§ Directions: Nothing but an exact copy is wanted here: the line with "Next › (194, 2434)" and all the lines that follow it in the entries below.

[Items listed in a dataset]
--------------------------------
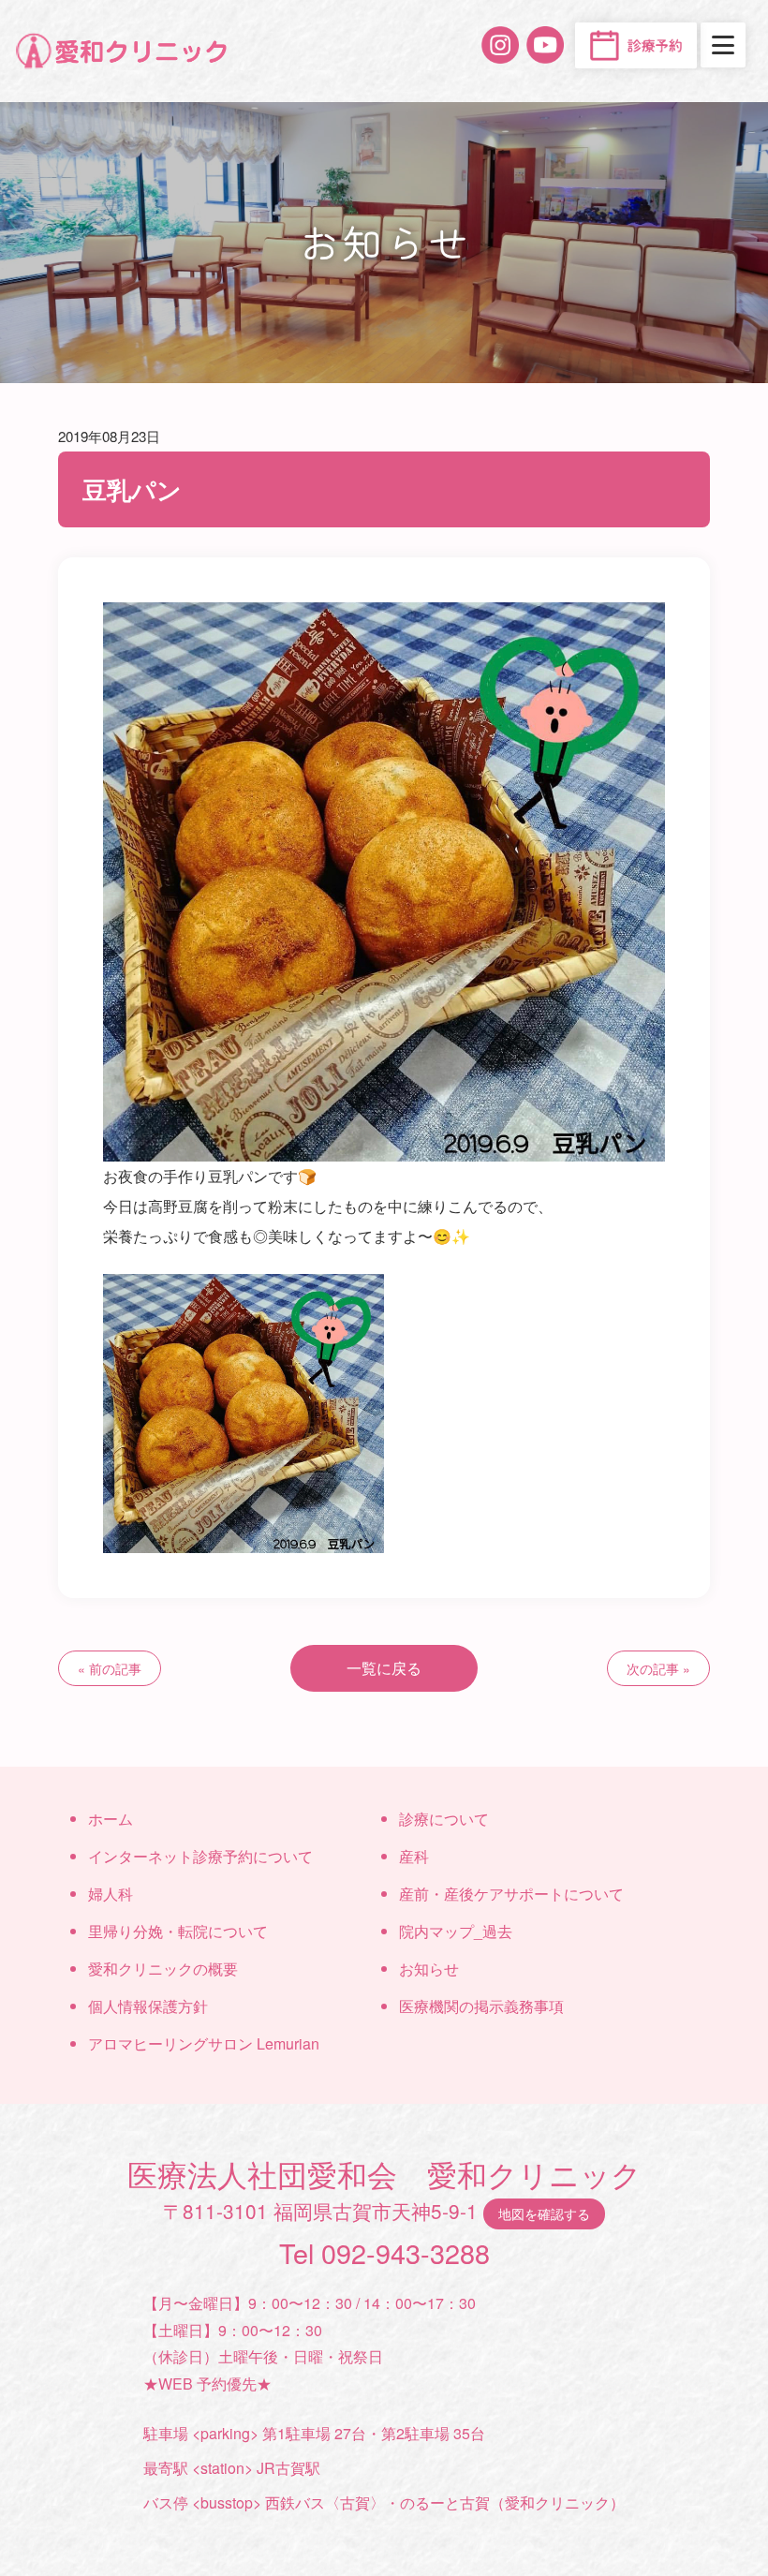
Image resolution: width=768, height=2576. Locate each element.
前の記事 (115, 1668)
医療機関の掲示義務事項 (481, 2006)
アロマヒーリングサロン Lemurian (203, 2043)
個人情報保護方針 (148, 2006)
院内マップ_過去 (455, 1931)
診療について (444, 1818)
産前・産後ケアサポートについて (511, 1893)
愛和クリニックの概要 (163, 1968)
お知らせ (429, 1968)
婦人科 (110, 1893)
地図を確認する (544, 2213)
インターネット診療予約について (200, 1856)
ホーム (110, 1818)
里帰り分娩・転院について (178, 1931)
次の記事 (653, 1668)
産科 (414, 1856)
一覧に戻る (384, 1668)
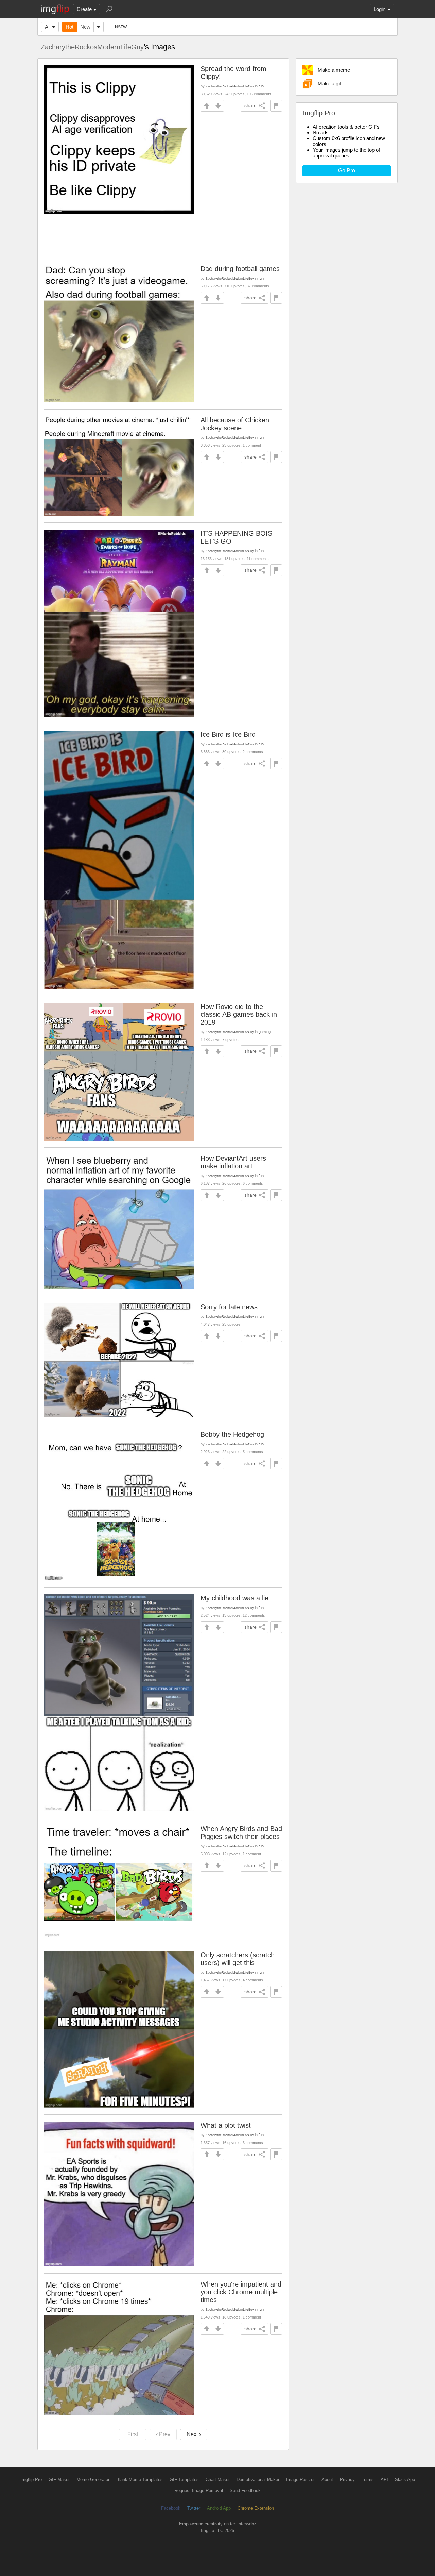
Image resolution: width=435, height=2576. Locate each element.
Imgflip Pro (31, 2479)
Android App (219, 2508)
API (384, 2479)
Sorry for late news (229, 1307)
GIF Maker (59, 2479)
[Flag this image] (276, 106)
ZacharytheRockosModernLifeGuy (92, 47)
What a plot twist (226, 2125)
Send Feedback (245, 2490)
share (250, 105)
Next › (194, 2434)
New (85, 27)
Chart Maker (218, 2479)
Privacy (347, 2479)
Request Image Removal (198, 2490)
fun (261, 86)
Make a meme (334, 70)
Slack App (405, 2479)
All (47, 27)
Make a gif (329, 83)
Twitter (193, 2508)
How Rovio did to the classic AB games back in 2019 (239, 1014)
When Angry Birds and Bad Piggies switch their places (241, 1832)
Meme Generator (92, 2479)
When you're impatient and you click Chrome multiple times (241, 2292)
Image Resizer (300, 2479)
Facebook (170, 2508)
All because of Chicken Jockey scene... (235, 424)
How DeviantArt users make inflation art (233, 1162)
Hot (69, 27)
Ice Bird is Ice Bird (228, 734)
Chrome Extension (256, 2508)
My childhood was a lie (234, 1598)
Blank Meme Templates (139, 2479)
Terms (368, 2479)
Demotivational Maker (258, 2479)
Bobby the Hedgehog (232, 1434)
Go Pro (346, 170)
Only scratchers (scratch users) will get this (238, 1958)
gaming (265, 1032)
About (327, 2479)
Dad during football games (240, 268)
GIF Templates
--------------------------------
§ Answer for this exercise:
Next › (194, 2434)
New (85, 27)
Chart Maker (218, 2479)
Privacy (347, 2479)
Request Image Removal (198, 2490)
fun (261, 86)
Make a meme (334, 70)
Slack App (405, 2479)
All (47, 27)
Make a gif (329, 83)
Twitter (193, 2508)
How Rovio did to the classic AB games back in 2019 (239, 1014)
When Angry Birds and Bad Piggies switch their places (241, 1832)
Meme Generator (92, 2479)
When you're impatient and you click Chrome multiple times (241, 2292)
Image Resizer (300, 2479)
Facebook (170, 2508)
All because of Chicken Jockey scene... (235, 424)
How DeviantArt users make inflation art (233, 1162)
Hot (69, 27)
Ice Bird is Ice Bird (228, 734)
Chrome Extension (256, 2508)
My childhood was a lie (234, 1598)
Blank Meme Templates (139, 2479)
Terms (368, 2479)
Demotivational Maker (258, 2479)
Bobby the Hedgehog (232, 1434)
Go Pro (346, 170)
Only scratchers (scratch users) will get this (238, 1958)
gaming (265, 1032)
About (327, 2479)
Dad during football games (240, 268)
GIF Templates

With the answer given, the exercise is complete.